**The problem:** Copy the items below, substituting "desktop agent" for every occurrence of "GUI agent" and leaving everything else unchanged.
┌─ Dataset records
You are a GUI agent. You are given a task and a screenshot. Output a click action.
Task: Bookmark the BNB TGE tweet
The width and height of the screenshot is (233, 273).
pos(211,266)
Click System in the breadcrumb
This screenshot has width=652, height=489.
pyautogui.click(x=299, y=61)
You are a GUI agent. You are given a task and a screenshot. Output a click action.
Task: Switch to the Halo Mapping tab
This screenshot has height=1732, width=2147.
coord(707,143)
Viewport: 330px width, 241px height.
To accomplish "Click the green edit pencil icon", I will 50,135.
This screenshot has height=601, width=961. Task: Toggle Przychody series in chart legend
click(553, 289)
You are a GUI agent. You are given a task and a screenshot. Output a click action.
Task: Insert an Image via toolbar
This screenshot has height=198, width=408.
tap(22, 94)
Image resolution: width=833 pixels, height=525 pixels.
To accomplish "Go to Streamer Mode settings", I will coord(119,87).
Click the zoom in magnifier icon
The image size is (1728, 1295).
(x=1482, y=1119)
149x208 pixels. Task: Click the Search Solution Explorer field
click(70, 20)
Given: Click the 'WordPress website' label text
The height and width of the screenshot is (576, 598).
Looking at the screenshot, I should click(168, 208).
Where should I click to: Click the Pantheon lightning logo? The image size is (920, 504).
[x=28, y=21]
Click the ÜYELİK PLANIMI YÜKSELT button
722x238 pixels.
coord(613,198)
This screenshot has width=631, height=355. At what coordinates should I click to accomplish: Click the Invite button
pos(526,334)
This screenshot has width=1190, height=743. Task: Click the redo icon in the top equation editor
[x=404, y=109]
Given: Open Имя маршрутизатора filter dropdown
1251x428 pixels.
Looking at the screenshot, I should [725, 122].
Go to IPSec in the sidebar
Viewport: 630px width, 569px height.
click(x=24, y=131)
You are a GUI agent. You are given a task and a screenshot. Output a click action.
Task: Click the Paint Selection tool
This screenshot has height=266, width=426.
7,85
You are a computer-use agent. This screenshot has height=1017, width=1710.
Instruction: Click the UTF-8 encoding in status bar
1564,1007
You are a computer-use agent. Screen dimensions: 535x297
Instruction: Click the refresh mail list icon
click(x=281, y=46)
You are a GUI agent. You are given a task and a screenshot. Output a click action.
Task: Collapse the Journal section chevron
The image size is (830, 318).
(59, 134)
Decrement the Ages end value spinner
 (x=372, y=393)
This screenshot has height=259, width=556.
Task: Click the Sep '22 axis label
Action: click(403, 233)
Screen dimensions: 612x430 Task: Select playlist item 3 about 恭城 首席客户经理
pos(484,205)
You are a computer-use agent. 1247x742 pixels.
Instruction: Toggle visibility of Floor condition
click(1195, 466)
└─
**Written answer:**
You are a desktop agent. You are given a task and a screenshot. Output a click action.
Task: Bookmark the BNB TGE tweet
The width and height of the screenshot is (233, 273).
pos(211,266)
Click System in the breadcrumb
This screenshot has width=652, height=489.
pyautogui.click(x=299, y=61)
You are a desktop agent. You are given a task and a screenshot. Output a click action.
Task: Switch to the Halo Mapping tab
This screenshot has height=1732, width=2147.
coord(707,143)
Viewport: 330px width, 241px height.
To accomplish "Click the green edit pencil icon", I will 50,135.
This screenshot has height=601, width=961. Task: Toggle Przychody series in chart legend
click(553, 289)
You are a desktop agent. You are given a task and a screenshot. Output a click action.
Task: Insert an Image via toolbar
This screenshot has height=198, width=408.
tap(22, 94)
Image resolution: width=833 pixels, height=525 pixels.
To accomplish "Go to Streamer Mode settings", I will coord(119,87).
Click the zoom in magnifier icon
The image size is (1728, 1295).
(x=1482, y=1119)
149x208 pixels. Task: Click the Search Solution Explorer field
click(70, 20)
Given: Click the 'WordPress website' label text
The height and width of the screenshot is (576, 598).
Looking at the screenshot, I should click(168, 208).
Where should I click to: Click the Pantheon lightning logo? The image size is (920, 504).
[x=28, y=21]
Click the ÜYELİK PLANIMI YÜKSELT button
722x238 pixels.
coord(613,198)
This screenshot has width=631, height=355. At what coordinates should I click to accomplish: Click the Invite button
pos(526,334)
This screenshot has width=1190, height=743. Task: Click the redo icon in the top equation editor
[x=404, y=109]
Given: Open Имя маршрутизатора filter dropdown
1251x428 pixels.
Looking at the screenshot, I should [725, 122].
Go to IPSec in the sidebar
Viewport: 630px width, 569px height.
click(x=24, y=131)
You are a desktop agent. You are given a task and a screenshot. Output a click action.
Task: Click the Paint Selection tool
This screenshot has height=266, width=426.
7,85
You are a computer-use agent. This screenshot has height=1017, width=1710.
Instruction: Click the UTF-8 encoding in status bar
1564,1007
You are a computer-use agent. Screen dimensions: 535x297
Instruction: Click the refresh mail list icon
click(x=281, y=46)
You are a desktop agent. You are given a task and a screenshot. Output a click action.
Task: Collapse the Journal section chevron
The image size is (830, 318).
(59, 134)
Decrement the Ages end value spinner
 (x=372, y=393)
This screenshot has height=259, width=556.
Task: Click the Sep '22 axis label
Action: click(403, 233)
Screen dimensions: 612x430 Task: Select playlist item 3 about 恭城 首席客户经理
pos(484,205)
You are a computer-use agent. 1247x742 pixels.
Instruction: Toggle visibility of Floor condition
click(1195, 466)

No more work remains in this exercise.